Hot Wheels paint tests
Hot Wheels paint tests

Elliot Handler's faith in kids wanting cool little cars was not misplaced. The first set did so well that in 1969, Hot Wheels issued 24 new cars, and in 1970 there were 33 total cars. Each of these models, by the way, came in a few different colors, so that 1970 Red Baron — a dragster with an inexplicable and inexplicably cool helmet over the cockpit — could be found in different colors.

The demand for Hot Wheels overwhelmed the California production plant within the first few months, and for the first couple of years, manufacturing was split between in there and Hong Kong. In 1973, Mattel moved all Hot Wheels production to Hong Kong, and the next year they sadly ended the expensive and hard to apply Spectraflame paint. A far less-shiny enamel was used ever after. Sad face.

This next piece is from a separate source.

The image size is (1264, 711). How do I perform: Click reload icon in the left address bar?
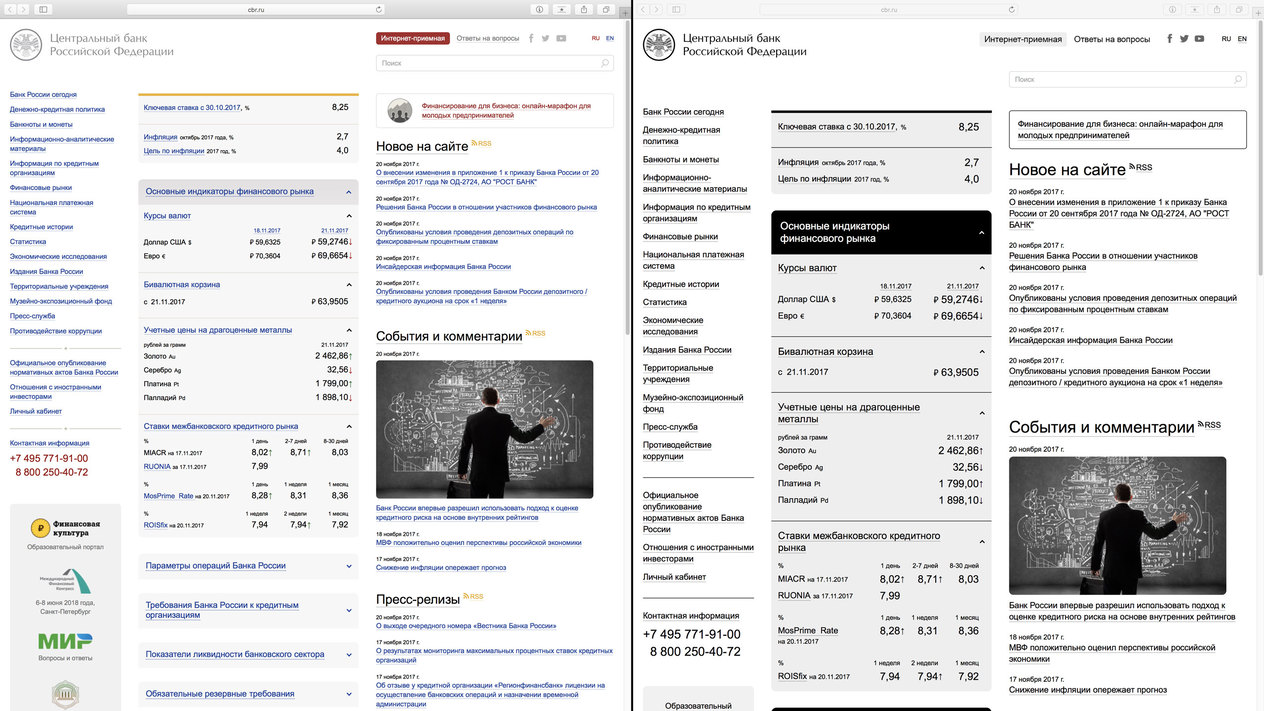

But kids weren't sad for long. In 1983, Hot Wheels came in Happy Meal boxes at McDonald's. This was pretty much the pinnacle of 80s kid-hood. Except that around the same time, Hot Wheels production moved to Malaysia and they added economy cars to the lineup. Because why dream of a Camaro or something out-of-this-world like the "Eevil Weevil" when you could dream about a Pontiac Fiero, just like all the small-time drug dealers in your town?

In 1995, Hot Wheels debuted Treasure Hunt cars, which were limited to just 10,000 castings of 12 models (each year) with the TH logo, including a Rolls-Royce Phantom II and an Olds 442 in the first year. The idea with a limited series called Treasure Hunt, of course, is that they're difficult to find, and rewarding when you do. But the series got really popular with collectors, so while there are still only 12 models each year, they made the decision to make more of them. Which makes them less rare. Which also makes them less collectible, one would think.

The next year, the inevitable happened. Mattel bought their old rival Matchbox. All your tiny cars are belong to us.